◆ **ABOUT THIS EXERCISE**: Give an exact copy of the data that follows, but none of its pictures.
··· DATASET RECORDS ···
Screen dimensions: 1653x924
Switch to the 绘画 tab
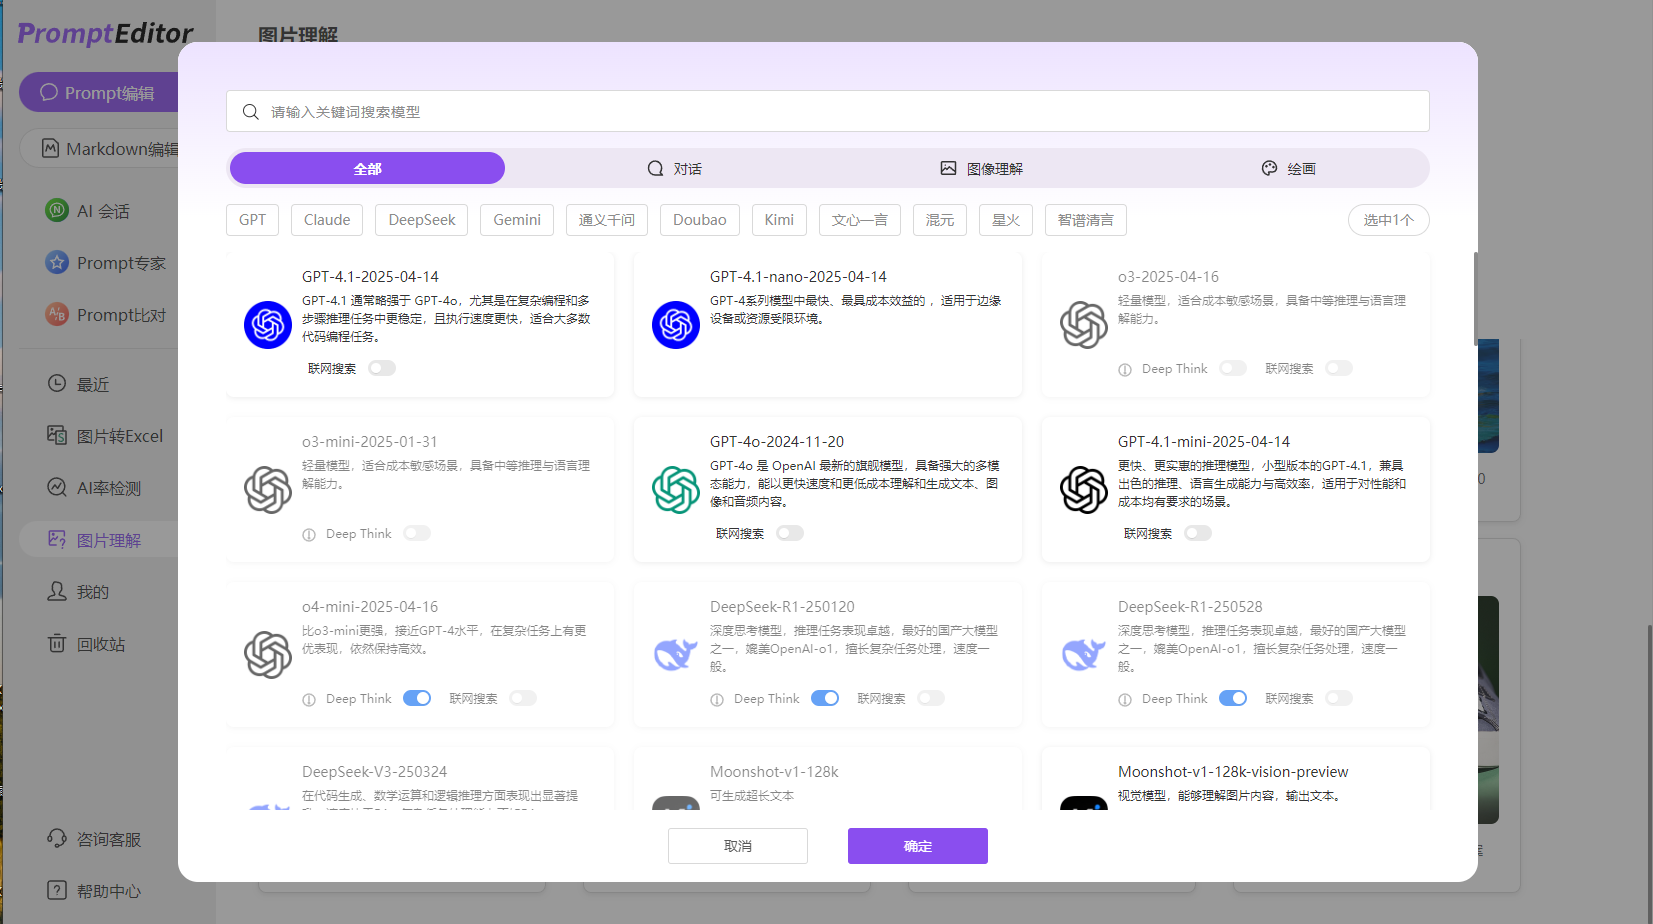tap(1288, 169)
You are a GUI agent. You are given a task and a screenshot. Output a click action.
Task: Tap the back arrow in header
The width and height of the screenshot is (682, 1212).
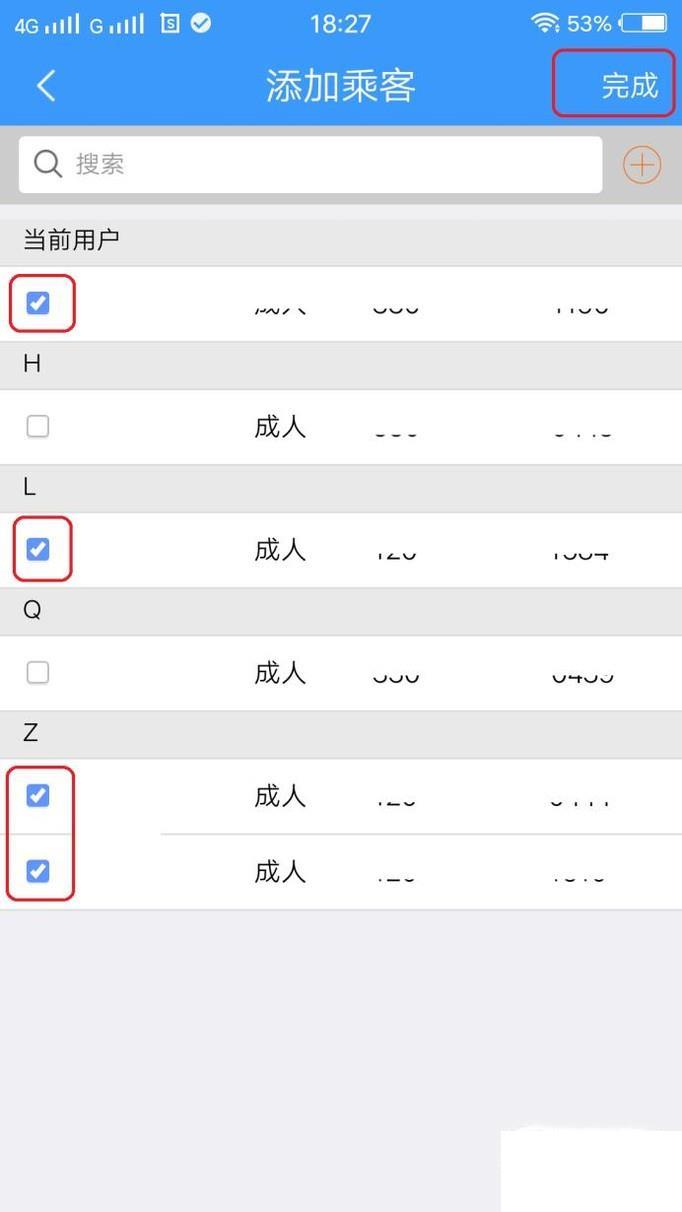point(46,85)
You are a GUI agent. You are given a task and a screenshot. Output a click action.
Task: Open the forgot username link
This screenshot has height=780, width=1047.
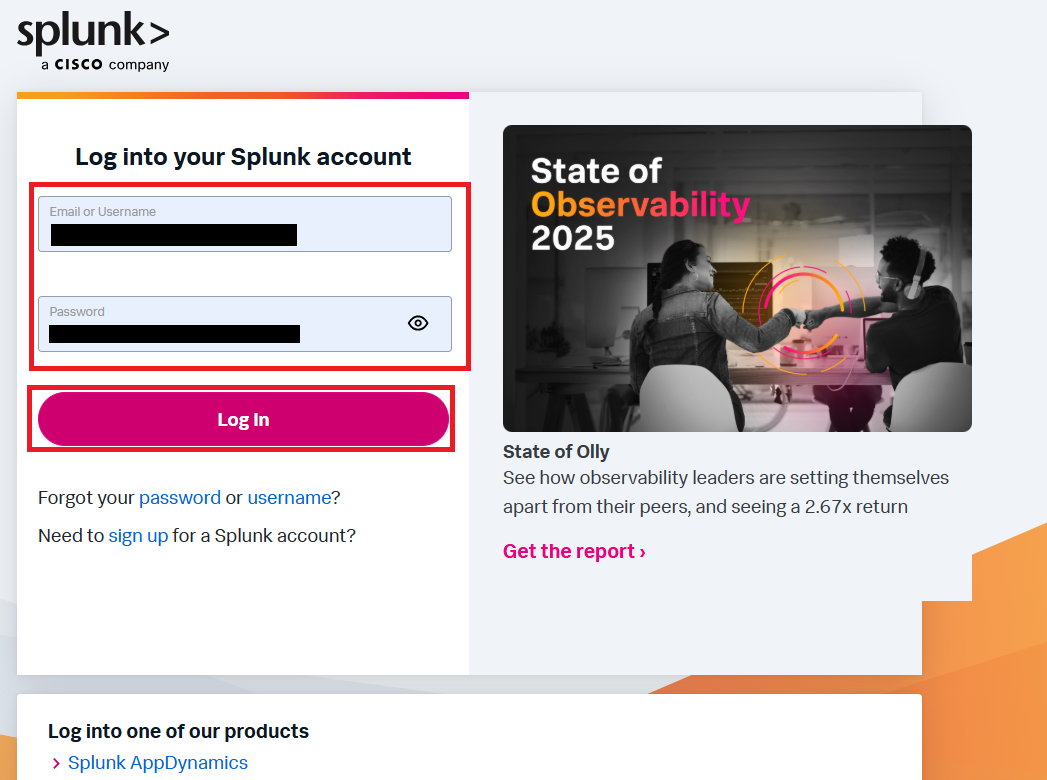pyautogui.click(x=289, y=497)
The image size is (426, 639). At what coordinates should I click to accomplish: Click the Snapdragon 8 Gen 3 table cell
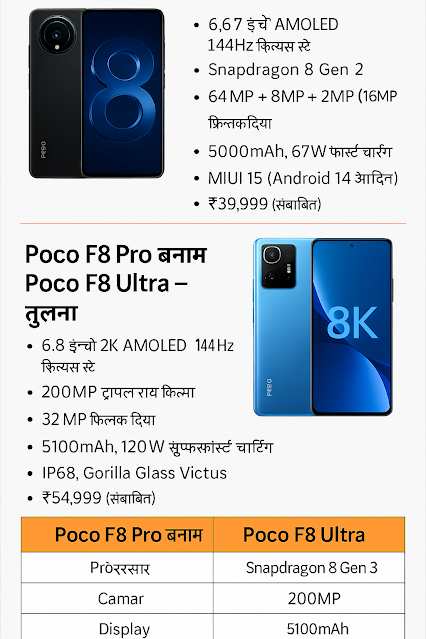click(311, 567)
···
◆ **EXPECTED ANSWER**:
Screen dimensions: 1653x924
Switch to the 绘画 tab
tap(1288, 169)
You are a GUI agent. You are given a task and a screenshot. Output a click action.
Task: Tap the back arrow in header
The width and height of the screenshot is (682, 1212).
point(46,85)
You are a GUI agent. You are given a task and a screenshot. Output a click action.
Task: Open the forgot username link
This screenshot has height=780, width=1047.
pyautogui.click(x=289, y=497)
The image size is (426, 639). At what coordinates should I click to accomplish: Click the Snapdragon 8 Gen 3 table cell
click(311, 567)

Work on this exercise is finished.